I imagine it is even more difficult to buck the system when you are coming from the outside. Kudos to you for buying at the farmers' market and fermenting your own foods at home!
We are just getting to the point where Owen really notices what other people are eating. We generally take our food wherever we go, and after a birthday party this summer where I had taken food for Owen (that was as like the other food as I could have made it, mind you) he told me that he didn't have cake. I asked him how he felt when he didn't have cake, and he told me it made him feel sad. It just broke my heart. So, the next birthday party we attended, we took along a piece of home made cake that was okay for him (though definitely a compromise food). He seemed pleased. With an allergy, it's easier than if you just decide that your kids don't need crap. People generally accept allergies. Barring any allergies, I think the occasional birthday party food isn't going to do great harm, but to some people "occasional" sweets happen once a week or more.

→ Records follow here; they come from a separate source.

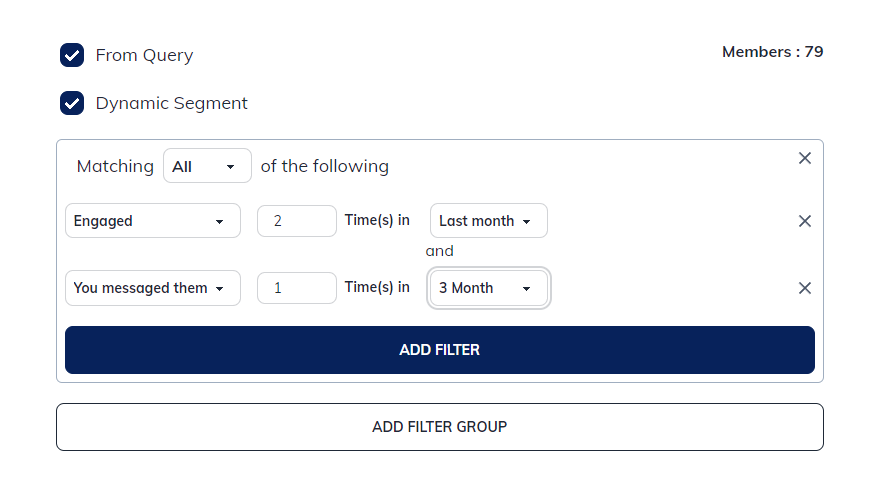
Task: Open the 3 Month period dropdown
Action: coord(488,288)
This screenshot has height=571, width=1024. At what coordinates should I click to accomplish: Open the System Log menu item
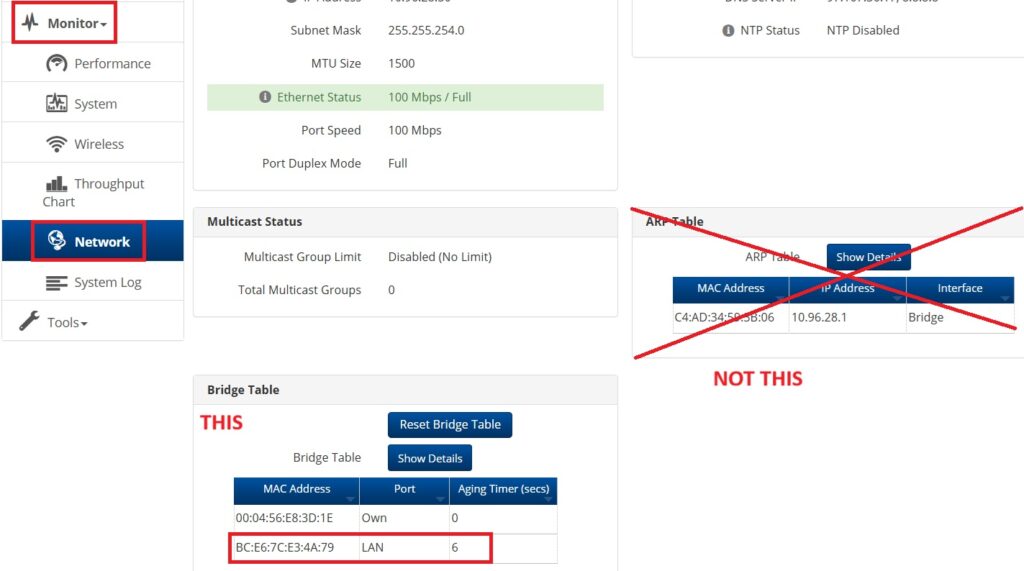107,283
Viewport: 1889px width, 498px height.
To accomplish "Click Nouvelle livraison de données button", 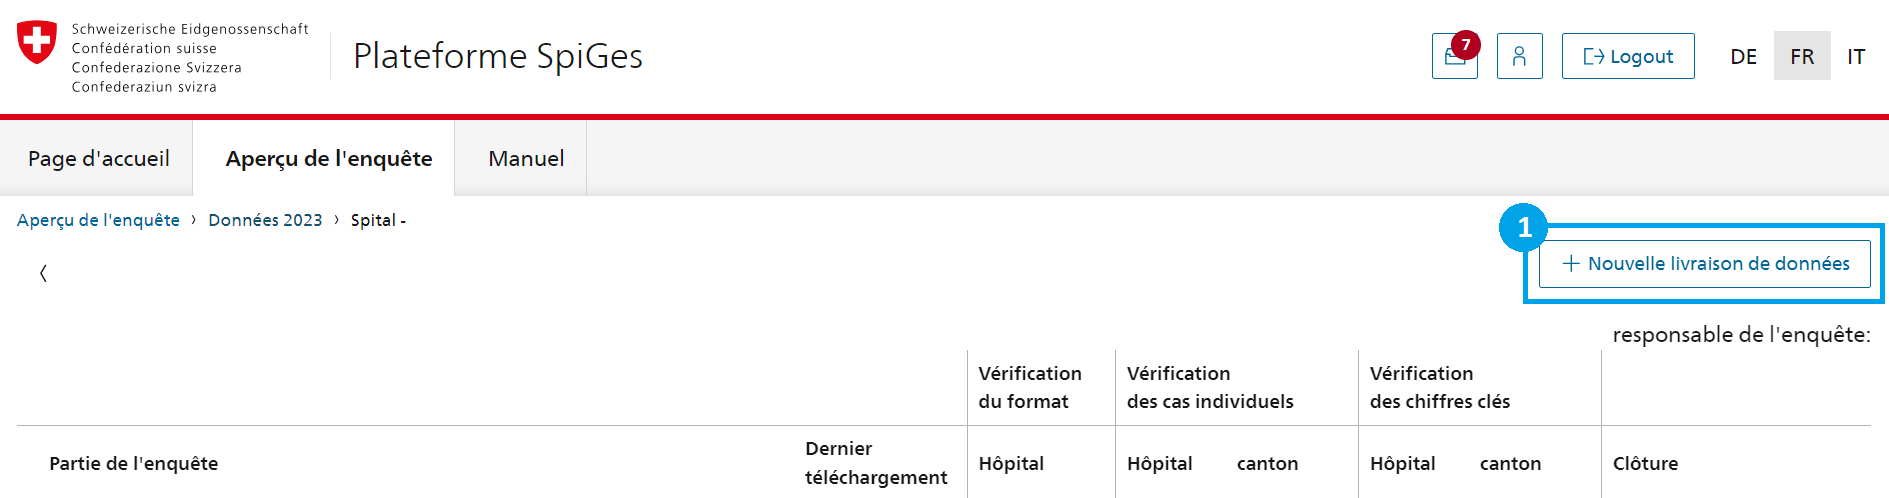I will click(1704, 263).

I don't really have any good answers. It's hard. Having friends and being accepted are important. Eating good foods is important too. What do you do when these are in conflict?

Anonymous said...

Well,I guess we just have to be weird! It is eazy for me but it kills me when my children have to make that choice, they are not strong enough yet. What do you do when food and friends are in conflict? I wish I knew. Be weird... look for weird friends... Two of my best friend think I am a food snob and its eazy for me becouse my husband makes good money. We have a moderate income and three children. We had a modest income whille I was in school and still cooked the same way. We have been through difficult times whille I was in school and I completely understand what you mean about your choices on what to spend your money on. People come from different backgrounds, their thinking modes are different. It isn't eazy to erase years of upbringing in order to begin to even see each other's points of view sometimes. I feel lucky to have spent the first 23 years of my life in a different culture and to have moved here young enough to be able to learn and absorb ideas from this culture as well. Some times its great, sometimes it brings me to tears.